The organizations should follow the rules of the tax as per the state and follow them because if they do not do so, then penalties and interest charges are imposed on them, and the states can take legal action. Companies should ensure such compliance with the help of tax experts.
This tax is the best and most effective way of collecting the cost of any privilege that the companies get by operating in those places of United States,
How Is Franchise Tax Calculated?
Now let us learn about the various method of calculating the tax. The franchise tax board might levy the tax based on the following methods:
#1 - Business Profit Margin Method
Under this, the profit margin is calculated first by subtracting costs and expenses from the corporation’s revenue and multiplying the margin by a percentage of business done in that state. For example, if a corporation does only 70% of its business in that state, then tax will be calculated on a 70% margin. For a corporation that operates entirely in the state will pay franchise tax on 100% of profits. The margin calculated is then taxed as per applicable tax rates of the state.
#2 - Authorized Shares Method
The tax is calculated by multiplying the total number of authorized shares the company has as per its charter by the tax prescribed per share.
Examples
Let us understand the above methods of preparing the franchise tax report by way of examples.
#1 - Business Profit Margin Method
A company has earned a revenue of $5,000 during the year. Also, the company incurred expenses of $3,500 to earn revenue. The jurisdictional state levies tax at the rate of 10%.
Solution
Calculation of Profit Margin
- = $5,000 - $3,500
- Profit Margin = $1,500
Franchise Tax can be calculated as 10% on the profit margin as follows:
- = $1,500 * 10% = $150
#2 - Authorized Shares Method
A company has 7,000 of total authorized shares. The state levies a franchise tax of $2 per share. Therefore, as per the calculation of the method, the amount of the tax will be as follows.
Solution
- = $2 * 7,000
- = $14,000
How To Pay?
Now let us look at the basic procedure to pay it. Following steps need to be followed by the company to pay Franchise Tax in the state of Texas:
- Estimation of tax as per the state laws
Based on whichever method the state prescribes.
- File the tax report.
The franchise tax report contains the details of the revenue as well as the calculation of tax paid. In addition, there can be the following types of returns:
- No tax due: If the annual turnover falls below the prescribed limit, no franchise tax will be levied, and this tax report can be filed.

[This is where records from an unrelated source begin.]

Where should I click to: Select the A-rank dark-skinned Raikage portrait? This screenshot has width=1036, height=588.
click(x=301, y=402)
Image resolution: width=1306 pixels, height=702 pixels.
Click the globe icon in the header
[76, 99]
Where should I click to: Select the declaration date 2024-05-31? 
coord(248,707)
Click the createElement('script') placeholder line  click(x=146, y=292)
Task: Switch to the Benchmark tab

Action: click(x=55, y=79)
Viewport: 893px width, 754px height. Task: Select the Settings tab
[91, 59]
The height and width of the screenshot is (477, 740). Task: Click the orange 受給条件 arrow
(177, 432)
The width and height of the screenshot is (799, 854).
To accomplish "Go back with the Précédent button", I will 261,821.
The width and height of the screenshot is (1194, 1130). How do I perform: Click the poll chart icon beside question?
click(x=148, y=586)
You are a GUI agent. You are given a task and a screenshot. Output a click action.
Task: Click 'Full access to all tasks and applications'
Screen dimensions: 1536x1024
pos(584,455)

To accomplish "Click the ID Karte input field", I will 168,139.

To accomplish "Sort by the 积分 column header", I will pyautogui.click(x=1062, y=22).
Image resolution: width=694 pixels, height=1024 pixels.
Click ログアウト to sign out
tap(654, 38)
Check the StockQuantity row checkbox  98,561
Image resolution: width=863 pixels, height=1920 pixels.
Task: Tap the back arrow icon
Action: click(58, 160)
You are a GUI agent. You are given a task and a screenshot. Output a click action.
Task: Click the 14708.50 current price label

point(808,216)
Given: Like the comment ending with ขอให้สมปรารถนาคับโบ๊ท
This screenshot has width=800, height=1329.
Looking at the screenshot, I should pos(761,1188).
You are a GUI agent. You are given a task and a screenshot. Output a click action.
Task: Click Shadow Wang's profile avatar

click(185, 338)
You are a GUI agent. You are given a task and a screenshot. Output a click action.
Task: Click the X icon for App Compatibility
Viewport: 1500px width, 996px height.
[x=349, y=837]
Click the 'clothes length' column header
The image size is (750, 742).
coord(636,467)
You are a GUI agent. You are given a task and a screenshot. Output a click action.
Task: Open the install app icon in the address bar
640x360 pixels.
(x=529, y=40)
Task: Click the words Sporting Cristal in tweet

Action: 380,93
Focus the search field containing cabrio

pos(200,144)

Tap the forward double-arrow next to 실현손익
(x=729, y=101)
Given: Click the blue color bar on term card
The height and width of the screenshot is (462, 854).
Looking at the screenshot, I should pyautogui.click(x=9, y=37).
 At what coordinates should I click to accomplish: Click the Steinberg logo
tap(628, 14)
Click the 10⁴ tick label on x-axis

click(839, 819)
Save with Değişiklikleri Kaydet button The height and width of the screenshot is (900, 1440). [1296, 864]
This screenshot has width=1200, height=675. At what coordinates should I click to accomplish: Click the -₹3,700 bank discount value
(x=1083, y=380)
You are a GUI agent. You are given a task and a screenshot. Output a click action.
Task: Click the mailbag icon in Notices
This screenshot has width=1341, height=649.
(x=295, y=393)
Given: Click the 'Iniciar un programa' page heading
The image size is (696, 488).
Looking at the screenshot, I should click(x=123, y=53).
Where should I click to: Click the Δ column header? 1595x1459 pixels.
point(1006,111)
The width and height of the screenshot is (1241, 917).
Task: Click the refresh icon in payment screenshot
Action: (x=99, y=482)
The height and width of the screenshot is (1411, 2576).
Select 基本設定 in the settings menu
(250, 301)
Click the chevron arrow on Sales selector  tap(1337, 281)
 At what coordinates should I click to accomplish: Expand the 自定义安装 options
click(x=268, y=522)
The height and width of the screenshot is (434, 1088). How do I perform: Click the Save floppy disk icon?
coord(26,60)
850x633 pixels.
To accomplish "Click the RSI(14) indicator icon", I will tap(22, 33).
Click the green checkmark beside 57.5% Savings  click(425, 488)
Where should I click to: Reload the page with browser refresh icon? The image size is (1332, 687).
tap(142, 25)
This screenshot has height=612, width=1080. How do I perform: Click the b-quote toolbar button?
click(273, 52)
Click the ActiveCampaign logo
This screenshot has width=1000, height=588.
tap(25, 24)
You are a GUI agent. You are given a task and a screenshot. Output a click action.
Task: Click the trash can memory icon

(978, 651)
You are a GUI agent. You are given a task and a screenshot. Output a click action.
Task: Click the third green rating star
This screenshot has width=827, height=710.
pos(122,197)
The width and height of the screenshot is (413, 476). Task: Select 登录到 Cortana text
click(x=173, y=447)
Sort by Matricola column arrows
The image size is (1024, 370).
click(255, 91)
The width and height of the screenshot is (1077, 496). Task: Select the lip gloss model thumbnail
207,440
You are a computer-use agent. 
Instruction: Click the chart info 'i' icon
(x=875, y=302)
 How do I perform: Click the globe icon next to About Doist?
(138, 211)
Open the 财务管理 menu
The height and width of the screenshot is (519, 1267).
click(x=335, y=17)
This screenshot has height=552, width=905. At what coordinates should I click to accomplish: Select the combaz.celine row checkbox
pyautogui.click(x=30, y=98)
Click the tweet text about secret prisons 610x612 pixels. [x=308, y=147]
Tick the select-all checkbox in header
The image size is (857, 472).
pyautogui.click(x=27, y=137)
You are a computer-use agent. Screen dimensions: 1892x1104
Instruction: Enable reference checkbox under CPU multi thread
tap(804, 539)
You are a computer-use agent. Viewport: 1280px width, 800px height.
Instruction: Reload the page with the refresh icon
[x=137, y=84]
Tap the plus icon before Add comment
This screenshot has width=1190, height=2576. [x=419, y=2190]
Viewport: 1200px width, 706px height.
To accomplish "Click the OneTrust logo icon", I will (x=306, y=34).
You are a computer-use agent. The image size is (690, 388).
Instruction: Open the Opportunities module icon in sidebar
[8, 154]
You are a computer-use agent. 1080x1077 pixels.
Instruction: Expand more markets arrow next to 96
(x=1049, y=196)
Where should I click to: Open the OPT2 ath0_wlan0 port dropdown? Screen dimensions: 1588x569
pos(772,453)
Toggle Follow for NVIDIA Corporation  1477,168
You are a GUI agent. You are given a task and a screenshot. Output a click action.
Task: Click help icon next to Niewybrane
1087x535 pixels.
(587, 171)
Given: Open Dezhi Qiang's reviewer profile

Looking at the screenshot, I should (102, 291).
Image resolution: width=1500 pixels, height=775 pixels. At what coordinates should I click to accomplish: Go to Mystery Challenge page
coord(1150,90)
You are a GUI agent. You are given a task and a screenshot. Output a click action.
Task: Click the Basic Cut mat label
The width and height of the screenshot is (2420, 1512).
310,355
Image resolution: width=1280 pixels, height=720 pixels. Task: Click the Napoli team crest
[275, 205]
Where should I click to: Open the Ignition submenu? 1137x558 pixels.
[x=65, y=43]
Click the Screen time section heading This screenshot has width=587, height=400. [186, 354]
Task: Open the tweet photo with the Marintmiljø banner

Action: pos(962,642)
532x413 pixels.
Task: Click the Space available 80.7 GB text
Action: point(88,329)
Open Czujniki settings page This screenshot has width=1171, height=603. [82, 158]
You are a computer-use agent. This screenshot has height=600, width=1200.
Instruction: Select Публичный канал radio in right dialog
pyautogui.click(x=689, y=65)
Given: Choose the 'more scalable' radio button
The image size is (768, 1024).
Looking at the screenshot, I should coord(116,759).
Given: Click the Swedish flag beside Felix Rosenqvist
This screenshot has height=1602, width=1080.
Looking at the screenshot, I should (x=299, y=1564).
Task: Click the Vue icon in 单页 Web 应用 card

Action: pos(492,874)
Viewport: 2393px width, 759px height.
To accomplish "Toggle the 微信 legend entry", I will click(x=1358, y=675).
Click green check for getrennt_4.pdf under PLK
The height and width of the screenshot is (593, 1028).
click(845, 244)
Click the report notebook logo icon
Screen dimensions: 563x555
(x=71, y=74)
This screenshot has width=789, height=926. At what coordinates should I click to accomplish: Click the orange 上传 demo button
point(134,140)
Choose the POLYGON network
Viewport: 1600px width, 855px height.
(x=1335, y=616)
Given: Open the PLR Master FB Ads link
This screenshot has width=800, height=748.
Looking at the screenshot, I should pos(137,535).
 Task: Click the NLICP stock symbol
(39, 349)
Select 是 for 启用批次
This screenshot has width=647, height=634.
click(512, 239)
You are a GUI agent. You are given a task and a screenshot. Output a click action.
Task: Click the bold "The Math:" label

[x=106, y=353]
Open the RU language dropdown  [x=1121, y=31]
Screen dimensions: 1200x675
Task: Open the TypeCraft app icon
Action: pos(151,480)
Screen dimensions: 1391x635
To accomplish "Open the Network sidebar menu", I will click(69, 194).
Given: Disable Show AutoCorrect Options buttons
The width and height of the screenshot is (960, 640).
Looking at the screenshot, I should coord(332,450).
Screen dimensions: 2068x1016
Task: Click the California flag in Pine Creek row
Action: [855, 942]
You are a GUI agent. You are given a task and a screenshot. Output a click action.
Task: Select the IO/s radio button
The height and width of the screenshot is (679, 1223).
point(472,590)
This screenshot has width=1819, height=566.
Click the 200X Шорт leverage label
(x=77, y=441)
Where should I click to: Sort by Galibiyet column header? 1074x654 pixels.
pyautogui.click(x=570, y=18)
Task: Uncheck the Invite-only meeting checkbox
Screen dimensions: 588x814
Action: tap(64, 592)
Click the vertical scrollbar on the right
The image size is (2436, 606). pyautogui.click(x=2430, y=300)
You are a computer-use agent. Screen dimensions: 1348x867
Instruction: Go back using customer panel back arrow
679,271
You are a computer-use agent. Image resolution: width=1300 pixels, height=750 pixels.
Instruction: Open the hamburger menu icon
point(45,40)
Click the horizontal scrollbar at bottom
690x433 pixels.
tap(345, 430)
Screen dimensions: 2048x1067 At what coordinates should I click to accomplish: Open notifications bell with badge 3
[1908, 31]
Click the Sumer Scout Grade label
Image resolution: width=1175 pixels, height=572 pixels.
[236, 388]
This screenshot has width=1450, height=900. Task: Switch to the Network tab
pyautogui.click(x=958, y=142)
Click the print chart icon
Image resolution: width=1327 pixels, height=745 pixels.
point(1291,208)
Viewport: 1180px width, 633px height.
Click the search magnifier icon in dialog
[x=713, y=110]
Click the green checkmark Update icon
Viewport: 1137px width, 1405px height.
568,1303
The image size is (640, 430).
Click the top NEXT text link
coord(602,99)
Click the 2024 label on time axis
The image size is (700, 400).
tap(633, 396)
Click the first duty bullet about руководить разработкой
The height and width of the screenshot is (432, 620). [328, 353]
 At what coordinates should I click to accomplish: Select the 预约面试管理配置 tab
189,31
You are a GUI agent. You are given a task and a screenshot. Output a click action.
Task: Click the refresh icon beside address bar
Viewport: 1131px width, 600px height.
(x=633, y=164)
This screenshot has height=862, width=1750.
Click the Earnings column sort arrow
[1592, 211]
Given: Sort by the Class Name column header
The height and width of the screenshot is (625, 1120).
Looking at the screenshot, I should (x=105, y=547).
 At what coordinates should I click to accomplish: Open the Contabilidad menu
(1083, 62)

- E-Z Computation tax form and Long-form: The form can be selected based on the annual turnover limits set by the state. - File a public information report.
It is a form every corporation is required to file with the state.
- File additional forms if they apply to you.
- Prepare and file franchise tax payment reports with the state.
- This tax is to be paid annually.
- If there is any delay or failure to pay it, the state can levy penalties or legal conditions on the entity.
Franchise Tax Vs Income Tax
Companies may be subject to income tax or corporate tax. While income tax is being levied on profits earned by the company while franchise tax payment does not apply on profits. Instead, the corporation is taxed for the privilege they enjoy operating in the state.
Income tax is levied as per flat rates for the corporation on their profits. On the other hand, it can either be based on profit margin or share capital.
A corporation will pay income tax only when it has profits and not in case of losses. But it may also be payable in the absence of the profits as the same can be levied on share capital basis also.